═══ Entries provided
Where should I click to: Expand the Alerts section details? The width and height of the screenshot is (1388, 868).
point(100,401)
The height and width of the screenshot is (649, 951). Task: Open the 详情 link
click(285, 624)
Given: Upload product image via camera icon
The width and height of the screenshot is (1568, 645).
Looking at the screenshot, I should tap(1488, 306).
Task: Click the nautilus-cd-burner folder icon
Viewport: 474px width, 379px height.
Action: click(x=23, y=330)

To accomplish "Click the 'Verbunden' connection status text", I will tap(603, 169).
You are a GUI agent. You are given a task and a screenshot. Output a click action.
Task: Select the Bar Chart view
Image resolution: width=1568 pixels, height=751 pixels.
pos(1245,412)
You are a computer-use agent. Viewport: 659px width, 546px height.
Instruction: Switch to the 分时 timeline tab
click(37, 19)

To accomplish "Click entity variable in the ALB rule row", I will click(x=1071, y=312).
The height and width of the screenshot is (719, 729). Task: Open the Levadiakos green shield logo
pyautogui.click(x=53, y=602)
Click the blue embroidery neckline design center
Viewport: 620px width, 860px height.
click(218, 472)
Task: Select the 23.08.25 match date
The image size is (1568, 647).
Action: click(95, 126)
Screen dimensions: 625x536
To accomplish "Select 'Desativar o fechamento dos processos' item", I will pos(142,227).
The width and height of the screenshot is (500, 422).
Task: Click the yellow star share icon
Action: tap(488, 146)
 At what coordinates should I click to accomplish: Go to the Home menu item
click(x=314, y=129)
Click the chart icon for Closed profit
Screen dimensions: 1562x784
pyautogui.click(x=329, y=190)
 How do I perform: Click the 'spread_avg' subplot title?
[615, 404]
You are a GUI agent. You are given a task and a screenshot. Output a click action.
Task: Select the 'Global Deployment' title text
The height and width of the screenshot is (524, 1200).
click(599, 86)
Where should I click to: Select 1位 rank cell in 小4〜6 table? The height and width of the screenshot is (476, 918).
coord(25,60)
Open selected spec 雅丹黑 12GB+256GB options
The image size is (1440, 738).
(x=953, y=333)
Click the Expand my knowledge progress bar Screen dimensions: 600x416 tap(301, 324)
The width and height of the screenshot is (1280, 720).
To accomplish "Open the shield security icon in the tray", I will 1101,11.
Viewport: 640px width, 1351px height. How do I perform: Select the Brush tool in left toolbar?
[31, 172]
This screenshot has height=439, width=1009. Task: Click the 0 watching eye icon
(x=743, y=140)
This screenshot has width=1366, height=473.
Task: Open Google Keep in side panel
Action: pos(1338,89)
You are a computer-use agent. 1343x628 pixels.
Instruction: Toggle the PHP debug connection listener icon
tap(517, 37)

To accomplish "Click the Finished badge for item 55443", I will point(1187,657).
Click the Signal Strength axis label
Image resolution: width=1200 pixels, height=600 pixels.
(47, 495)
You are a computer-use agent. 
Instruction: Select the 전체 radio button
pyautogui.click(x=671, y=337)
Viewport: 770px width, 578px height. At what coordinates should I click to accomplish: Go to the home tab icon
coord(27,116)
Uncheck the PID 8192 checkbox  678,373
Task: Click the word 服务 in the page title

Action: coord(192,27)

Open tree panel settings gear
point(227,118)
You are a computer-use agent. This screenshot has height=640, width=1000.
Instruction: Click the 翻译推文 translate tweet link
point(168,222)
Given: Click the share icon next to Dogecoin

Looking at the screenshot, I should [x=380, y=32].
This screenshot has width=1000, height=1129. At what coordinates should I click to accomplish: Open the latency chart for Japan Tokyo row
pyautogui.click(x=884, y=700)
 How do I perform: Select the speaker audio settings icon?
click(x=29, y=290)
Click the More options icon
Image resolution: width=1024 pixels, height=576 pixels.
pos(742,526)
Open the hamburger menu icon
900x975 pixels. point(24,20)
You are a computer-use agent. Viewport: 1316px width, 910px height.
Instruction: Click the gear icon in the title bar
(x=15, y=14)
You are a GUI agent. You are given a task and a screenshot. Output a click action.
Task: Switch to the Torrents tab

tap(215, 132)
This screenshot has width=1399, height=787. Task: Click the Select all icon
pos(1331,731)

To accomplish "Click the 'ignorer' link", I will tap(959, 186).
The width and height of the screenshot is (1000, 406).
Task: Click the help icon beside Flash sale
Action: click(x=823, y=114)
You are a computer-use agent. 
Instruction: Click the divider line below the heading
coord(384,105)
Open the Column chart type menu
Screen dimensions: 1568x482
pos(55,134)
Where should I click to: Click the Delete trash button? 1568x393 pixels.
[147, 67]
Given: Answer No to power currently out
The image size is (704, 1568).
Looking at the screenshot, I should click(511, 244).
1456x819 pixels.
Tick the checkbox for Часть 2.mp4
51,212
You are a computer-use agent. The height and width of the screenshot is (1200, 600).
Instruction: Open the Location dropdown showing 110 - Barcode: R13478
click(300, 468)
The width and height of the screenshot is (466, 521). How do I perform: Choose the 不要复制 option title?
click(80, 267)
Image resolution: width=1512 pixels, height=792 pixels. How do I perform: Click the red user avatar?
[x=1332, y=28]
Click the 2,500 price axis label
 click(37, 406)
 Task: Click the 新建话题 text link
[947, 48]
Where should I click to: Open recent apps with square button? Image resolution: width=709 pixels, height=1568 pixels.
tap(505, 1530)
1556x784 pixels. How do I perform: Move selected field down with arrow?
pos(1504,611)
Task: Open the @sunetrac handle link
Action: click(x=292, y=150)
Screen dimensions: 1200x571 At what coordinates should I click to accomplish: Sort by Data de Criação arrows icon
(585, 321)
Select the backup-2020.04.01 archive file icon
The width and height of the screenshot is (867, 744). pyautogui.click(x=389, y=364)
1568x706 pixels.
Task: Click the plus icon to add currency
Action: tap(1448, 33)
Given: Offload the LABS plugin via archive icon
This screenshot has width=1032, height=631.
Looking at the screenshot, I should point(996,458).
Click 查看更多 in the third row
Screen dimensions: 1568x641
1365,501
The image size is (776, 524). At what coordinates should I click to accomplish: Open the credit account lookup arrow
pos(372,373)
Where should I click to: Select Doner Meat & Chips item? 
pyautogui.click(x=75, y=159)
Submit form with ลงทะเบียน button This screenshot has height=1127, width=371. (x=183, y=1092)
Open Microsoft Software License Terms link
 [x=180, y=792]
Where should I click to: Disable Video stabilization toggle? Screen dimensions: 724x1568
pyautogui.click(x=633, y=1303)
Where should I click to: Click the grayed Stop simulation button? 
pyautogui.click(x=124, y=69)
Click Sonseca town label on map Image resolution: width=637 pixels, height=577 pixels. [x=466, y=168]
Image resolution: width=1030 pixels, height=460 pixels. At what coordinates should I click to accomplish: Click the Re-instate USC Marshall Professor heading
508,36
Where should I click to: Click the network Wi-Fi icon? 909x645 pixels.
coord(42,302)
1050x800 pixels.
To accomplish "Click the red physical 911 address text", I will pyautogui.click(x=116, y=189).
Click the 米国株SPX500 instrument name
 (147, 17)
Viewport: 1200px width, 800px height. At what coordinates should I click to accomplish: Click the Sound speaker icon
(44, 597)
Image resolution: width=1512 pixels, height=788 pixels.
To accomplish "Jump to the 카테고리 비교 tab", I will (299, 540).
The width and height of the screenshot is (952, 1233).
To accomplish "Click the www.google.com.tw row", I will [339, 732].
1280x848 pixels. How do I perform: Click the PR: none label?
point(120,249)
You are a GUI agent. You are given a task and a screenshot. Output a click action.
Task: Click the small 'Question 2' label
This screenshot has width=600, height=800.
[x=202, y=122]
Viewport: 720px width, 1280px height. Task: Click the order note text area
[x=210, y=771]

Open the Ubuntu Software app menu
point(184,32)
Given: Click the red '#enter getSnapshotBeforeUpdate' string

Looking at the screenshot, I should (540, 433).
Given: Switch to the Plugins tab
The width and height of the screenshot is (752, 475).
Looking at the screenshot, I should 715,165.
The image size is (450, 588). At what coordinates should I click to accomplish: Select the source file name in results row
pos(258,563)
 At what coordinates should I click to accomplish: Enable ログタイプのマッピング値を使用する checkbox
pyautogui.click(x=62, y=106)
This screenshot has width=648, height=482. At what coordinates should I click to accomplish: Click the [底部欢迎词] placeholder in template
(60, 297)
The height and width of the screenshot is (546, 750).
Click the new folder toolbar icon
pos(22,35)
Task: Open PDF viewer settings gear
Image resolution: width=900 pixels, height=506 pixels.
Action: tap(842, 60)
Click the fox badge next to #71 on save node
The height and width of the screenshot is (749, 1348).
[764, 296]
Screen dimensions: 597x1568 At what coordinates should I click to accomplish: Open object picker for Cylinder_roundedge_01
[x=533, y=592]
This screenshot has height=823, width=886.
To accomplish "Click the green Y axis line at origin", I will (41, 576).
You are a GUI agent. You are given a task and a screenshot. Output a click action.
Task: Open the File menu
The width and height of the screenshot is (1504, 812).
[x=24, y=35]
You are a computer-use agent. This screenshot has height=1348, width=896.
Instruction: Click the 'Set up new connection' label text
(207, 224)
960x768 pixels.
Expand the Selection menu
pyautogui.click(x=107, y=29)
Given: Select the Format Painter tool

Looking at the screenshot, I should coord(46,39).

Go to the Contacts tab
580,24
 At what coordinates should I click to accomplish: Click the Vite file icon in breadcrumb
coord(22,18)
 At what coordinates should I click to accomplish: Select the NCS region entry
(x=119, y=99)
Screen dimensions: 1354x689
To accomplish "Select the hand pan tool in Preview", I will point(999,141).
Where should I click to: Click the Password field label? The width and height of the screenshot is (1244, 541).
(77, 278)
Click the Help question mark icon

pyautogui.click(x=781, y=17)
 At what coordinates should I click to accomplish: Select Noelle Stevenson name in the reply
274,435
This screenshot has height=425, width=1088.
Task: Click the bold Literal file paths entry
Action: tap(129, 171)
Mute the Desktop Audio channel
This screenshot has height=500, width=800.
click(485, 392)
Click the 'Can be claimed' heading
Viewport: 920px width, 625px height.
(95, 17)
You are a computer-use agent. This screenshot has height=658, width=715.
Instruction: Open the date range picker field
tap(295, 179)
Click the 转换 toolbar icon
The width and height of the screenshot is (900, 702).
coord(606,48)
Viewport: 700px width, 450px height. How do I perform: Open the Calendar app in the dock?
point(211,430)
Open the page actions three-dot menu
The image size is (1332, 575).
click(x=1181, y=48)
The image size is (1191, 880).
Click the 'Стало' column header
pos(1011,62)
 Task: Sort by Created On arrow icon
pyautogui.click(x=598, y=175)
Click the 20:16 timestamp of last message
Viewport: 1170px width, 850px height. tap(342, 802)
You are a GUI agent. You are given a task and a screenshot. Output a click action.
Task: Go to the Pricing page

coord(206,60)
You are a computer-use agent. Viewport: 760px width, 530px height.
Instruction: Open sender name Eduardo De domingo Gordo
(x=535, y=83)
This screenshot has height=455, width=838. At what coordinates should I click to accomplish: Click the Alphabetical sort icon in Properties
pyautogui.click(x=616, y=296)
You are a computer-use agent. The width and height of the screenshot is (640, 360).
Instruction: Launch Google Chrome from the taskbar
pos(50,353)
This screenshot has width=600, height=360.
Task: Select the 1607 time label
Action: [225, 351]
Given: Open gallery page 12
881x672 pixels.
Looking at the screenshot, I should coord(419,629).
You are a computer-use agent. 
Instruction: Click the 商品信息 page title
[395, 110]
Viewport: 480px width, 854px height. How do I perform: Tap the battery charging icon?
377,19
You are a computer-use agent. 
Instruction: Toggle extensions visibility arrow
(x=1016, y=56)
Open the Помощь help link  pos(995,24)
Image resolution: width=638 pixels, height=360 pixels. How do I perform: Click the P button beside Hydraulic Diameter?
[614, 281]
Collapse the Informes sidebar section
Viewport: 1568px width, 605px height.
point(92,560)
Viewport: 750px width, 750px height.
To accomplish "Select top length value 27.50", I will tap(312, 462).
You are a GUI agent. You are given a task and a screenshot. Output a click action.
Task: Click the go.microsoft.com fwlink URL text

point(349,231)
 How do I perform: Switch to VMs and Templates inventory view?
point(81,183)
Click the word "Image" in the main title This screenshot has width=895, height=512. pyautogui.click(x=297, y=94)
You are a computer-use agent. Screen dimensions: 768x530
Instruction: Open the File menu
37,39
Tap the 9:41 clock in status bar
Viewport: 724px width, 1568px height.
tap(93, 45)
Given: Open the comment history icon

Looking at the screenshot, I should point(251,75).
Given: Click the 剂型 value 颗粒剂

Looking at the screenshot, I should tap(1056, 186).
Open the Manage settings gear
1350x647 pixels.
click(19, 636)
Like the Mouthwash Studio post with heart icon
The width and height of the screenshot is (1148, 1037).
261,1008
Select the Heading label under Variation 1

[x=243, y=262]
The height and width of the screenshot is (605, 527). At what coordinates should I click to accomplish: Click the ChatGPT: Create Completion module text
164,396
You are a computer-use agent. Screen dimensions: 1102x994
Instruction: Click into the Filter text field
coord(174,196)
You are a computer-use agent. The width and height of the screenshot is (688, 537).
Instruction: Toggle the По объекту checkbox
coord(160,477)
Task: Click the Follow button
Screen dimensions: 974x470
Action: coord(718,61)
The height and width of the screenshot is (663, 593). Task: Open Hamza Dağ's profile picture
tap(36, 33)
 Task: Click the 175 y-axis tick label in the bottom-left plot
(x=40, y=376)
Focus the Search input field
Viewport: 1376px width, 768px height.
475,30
══════
Your task:
Within the records above, how many lines include the word "status"? State the number by itself.

Your response:
2